Zu bearbeitende Aufgaben »
• a. Beantworten Sie anhand des Dokumentabschnitts zur Berufungsentscheidung folgende Fragen:
(i) Durch welches Mitglied hat der Unabhängige Verwaltungssenat des Landes Oberösterreich entschieden?
(ii) Wie wurde über die Berufung der M A entschieden?
(iii) In welcher Höhe sollte die Berufungswerberin die Barauslagen für die Untersuchungskosten ersetzen?
• b. Führen Sie den Text zur Berufungsentscheidung des Verwaltungssenats im Anschluss an seinen letzten Satz fort.

Dokumentabschnitt »
+ + + + + + +

Der Unabhängige Verwaltungssenat des Landes Oberösterreich hat durch sein Mitglied Mag. Dr. Astrid Berger über die Berufung der M A, vertreten durch den Bürgermeister, A, A, gegen den Bescheid des Bezirkshauptmannes des Bezirks Eferding vom 22. September 2011, Z SanRB96-23-2-2011-As, wegen einer Übertretung nach dem Lebensmittelsicherheits- und Verbraucherschutzgesetz zu Recht erkannt:

 

 

 

     Der Berufung wird stattgegeben, der angefochtene Bescheid aufgehoben und das Verwaltungsstrafverfahren gegen die M A eingestellt.

 

 

 

Rechtsgrundlagen:

§§ 24, 45 und 51 Verwaltungsstrafgesetz 1991 (VStG) iVm § 66 Abs. 4 Allgemeines Verwaltungsverfahrensgesetz 1991 (AVG);

 

 

 

Entscheidungsgründe:

 

1.1. Mit Bescheid des Bezirkshauptmannes des Bezirks Eferding vom 22.9.2011, Z SanRB96-23-2-2011-As, wurde die "M A" als Berufungswerberin (in der Folge: Bw) nach § 21 Abs 1 VStG (auf Grundlage der §§ 5 Abs 5 Z 2 und 90 Lebensmittelsicherheits- und Verbraucherschutzgesetz – LMSVG iVm der Trinkwasserverordnung – TWV) ermahnt. Weiters wurde spruchmäßig vorgeschrieben, die entstandenen Barauslagen für die Untersuchungskosten der Lebensmitteluntersuchungsanstalt Wien in der Höhe von insgesamt 291 Euro gem. § 64 Abs 3 VStG zu ersetzen.

+ + + + + + +

Gespeicherte Daten »
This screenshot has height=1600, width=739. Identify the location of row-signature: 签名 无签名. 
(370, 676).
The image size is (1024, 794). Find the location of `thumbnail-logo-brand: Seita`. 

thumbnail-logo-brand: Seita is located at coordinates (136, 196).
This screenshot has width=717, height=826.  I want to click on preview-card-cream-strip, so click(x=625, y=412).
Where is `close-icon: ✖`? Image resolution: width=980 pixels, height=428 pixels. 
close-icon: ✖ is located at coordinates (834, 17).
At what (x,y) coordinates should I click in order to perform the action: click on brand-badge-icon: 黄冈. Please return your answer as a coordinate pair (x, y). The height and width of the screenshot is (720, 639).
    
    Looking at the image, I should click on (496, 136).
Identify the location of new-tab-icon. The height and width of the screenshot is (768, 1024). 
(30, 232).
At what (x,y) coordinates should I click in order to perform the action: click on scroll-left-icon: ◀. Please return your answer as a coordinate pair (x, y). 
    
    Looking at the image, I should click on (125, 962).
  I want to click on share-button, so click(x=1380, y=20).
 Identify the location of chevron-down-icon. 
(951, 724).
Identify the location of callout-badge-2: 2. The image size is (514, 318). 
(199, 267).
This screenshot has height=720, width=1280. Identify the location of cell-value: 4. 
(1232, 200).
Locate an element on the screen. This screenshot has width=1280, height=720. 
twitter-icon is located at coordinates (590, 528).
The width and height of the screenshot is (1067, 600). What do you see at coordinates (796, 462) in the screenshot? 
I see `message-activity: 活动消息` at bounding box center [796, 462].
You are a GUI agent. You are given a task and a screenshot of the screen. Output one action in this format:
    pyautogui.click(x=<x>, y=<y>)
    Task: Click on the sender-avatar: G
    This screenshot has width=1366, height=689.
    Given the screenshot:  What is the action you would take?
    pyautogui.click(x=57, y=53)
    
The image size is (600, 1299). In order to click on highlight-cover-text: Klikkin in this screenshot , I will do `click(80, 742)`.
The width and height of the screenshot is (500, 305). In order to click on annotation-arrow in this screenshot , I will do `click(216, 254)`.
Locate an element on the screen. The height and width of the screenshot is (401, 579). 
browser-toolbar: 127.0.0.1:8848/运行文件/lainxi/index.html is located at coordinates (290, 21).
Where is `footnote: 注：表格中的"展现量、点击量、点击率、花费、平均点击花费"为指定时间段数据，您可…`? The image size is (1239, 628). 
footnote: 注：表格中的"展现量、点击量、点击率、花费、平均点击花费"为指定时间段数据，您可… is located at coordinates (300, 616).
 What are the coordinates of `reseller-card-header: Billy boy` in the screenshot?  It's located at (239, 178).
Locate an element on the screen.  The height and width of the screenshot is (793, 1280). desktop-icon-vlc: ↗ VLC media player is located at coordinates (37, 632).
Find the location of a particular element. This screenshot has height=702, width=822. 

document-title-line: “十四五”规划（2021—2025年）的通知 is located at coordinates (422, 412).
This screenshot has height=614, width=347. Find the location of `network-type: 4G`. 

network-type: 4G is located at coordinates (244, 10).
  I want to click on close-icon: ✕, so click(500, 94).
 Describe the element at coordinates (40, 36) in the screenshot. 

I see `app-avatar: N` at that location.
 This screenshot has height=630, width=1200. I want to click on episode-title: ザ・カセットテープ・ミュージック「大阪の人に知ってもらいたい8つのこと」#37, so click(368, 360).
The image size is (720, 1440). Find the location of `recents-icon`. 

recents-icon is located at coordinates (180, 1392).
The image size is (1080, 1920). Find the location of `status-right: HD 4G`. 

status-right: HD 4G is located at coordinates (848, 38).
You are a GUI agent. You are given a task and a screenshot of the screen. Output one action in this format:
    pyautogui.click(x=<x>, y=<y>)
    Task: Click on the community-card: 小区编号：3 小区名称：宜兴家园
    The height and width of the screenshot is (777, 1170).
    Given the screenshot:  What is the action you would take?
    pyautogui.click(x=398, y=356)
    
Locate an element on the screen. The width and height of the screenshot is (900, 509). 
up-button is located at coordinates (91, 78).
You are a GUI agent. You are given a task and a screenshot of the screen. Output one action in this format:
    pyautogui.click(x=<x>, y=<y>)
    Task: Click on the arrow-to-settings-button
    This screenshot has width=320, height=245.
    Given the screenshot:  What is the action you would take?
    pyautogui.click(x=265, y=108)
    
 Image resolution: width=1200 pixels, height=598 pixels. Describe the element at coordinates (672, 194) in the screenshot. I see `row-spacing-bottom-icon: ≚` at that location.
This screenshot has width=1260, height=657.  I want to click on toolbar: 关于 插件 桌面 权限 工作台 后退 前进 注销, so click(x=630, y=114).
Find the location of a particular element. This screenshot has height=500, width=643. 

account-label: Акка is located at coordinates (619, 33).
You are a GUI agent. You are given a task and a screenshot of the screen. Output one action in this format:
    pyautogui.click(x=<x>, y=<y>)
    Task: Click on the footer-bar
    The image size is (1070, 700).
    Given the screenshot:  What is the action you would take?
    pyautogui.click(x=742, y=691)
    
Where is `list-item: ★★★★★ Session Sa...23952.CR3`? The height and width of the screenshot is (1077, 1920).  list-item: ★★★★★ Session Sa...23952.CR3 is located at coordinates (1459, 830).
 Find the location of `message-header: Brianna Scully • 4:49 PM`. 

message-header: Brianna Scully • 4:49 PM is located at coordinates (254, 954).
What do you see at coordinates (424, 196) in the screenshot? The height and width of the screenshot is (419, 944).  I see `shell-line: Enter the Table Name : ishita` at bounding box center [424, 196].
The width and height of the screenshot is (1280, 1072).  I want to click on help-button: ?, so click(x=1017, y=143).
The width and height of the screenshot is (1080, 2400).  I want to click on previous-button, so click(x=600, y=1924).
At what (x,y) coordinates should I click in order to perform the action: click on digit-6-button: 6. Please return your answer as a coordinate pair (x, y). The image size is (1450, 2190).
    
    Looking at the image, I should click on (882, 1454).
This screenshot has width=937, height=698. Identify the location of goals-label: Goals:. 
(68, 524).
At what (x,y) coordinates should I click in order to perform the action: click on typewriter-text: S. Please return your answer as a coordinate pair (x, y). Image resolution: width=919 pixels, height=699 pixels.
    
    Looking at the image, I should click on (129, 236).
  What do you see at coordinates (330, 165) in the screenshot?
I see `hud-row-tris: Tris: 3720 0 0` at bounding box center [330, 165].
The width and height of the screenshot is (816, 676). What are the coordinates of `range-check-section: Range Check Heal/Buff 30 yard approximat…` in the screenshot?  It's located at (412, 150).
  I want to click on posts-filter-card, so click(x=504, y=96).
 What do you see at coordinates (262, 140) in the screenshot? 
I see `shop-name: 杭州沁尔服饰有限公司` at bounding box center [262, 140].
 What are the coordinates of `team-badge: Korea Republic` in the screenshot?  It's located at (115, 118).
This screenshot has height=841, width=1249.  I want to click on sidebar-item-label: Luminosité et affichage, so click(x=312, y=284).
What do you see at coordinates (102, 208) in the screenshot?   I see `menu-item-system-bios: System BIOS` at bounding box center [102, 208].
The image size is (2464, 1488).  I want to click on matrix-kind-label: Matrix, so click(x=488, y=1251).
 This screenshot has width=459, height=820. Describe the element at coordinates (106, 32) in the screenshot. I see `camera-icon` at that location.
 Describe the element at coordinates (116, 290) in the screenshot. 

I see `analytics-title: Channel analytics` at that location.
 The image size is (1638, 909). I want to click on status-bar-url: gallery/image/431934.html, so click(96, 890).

+ + + + + + +

Ergebnisse der Aufgaben »
• a.
(i) Durch Mag. Dr. Astrid Berger.
(ii) Der Berufung wurde stattgegeben, der angefochtene Bescheid aufgehoben und das Verwaltungsstrafverfahren gegen die M A eingestellt.
(iii) In der Höhe von insgesamt 291 Euro.

• b.
 

Begründend wird nach Wiedergabe des Wortlautes des § 21 Abs 1 VStG lediglich ausgeführt, dass nach erfolgter telefonischer Rücksprache mit der Amtsleitung der M A erklärt worden sei, dass die Verunreinigung des Trinkwassers vermutlich durch die neugetauschte Armatur erfolgt sei. Der Armaturenaustausch sei telefonisch zugesagt worden. Eine Trinkwasserwarnung sei am in Rede stehenden Waschbecken bereits angebracht worden.

 

Da entsprechende Maßnahmen zur Hebung der Trinkwasserqualität der in Rede stehenden Quelle bereits gesetzt worden seien und keine einschlägigen Verwaltungsvorstrafen aufschienen, gelange die belangte Behörde zu der Ansicht, dass unter Hinweis auf die strengen gesetzlichen Bestimmungen im konkreten Anlassfall eine Ermahnung ausreichend sei.

 

Es könne ohne weiteres Verfahren von einer Geldstrafe abgesehen werden, da das Verschulden der Bw geringfügig sei.

 

1.2. Gegen diesen Bescheid vom 22.9.2011 erhob die Bw durch ihren Bürgermeister mit Schriftsatz vom 5.10.2011 Berufung gegen die Ermahnung und die damit verbundene Einforderung der Auslagen für die durchgeführten Wasseruntersuchungen.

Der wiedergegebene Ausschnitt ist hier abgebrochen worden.